● Written request:
Express the lines of the records starting at the line containing "Identify the click" and ending at the line containing "[button] (225, 17)" as a JSON list of strings, one string per line, leaving out any blank lines.

● Record set:
....

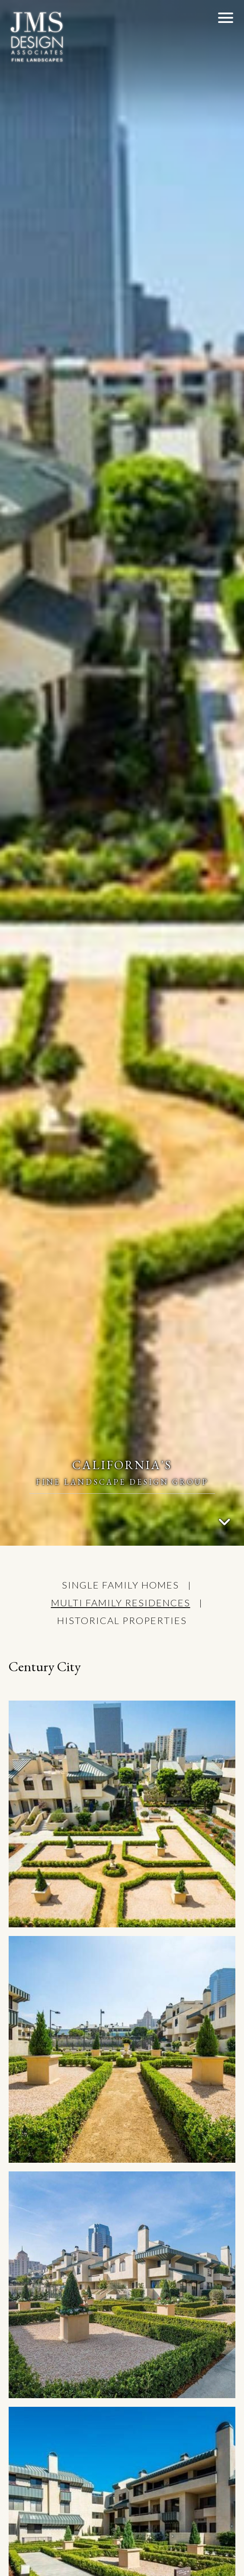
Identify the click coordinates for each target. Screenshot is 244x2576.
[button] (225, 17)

....

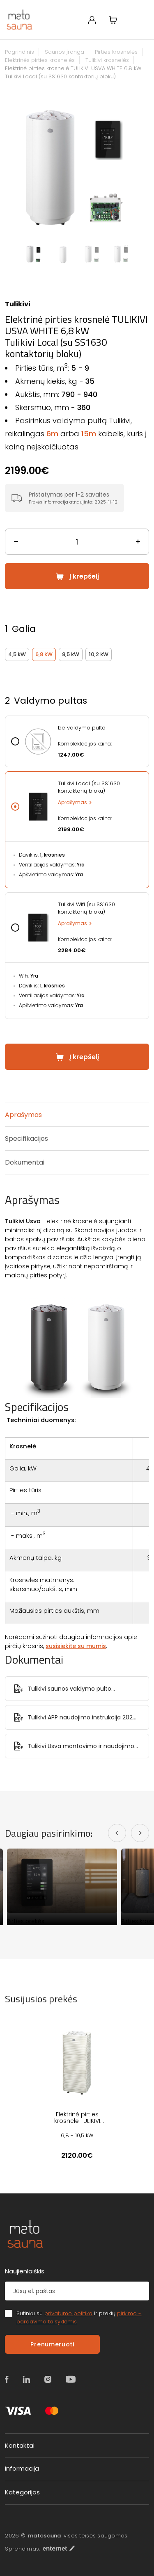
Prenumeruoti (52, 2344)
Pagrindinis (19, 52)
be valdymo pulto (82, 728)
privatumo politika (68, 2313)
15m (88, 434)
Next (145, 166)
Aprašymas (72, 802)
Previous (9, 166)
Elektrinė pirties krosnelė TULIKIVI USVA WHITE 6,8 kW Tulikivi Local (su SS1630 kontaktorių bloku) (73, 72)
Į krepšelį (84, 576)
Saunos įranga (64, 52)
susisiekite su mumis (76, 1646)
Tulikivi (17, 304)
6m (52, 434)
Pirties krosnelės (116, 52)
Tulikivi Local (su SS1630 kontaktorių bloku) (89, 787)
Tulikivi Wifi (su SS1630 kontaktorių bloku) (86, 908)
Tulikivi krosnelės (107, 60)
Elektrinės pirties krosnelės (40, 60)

....

● Exercise solution:
[
  "Identify the click coordinates for each target. Screenshot is 244x2576.",
  "[button] (225, 17)"
]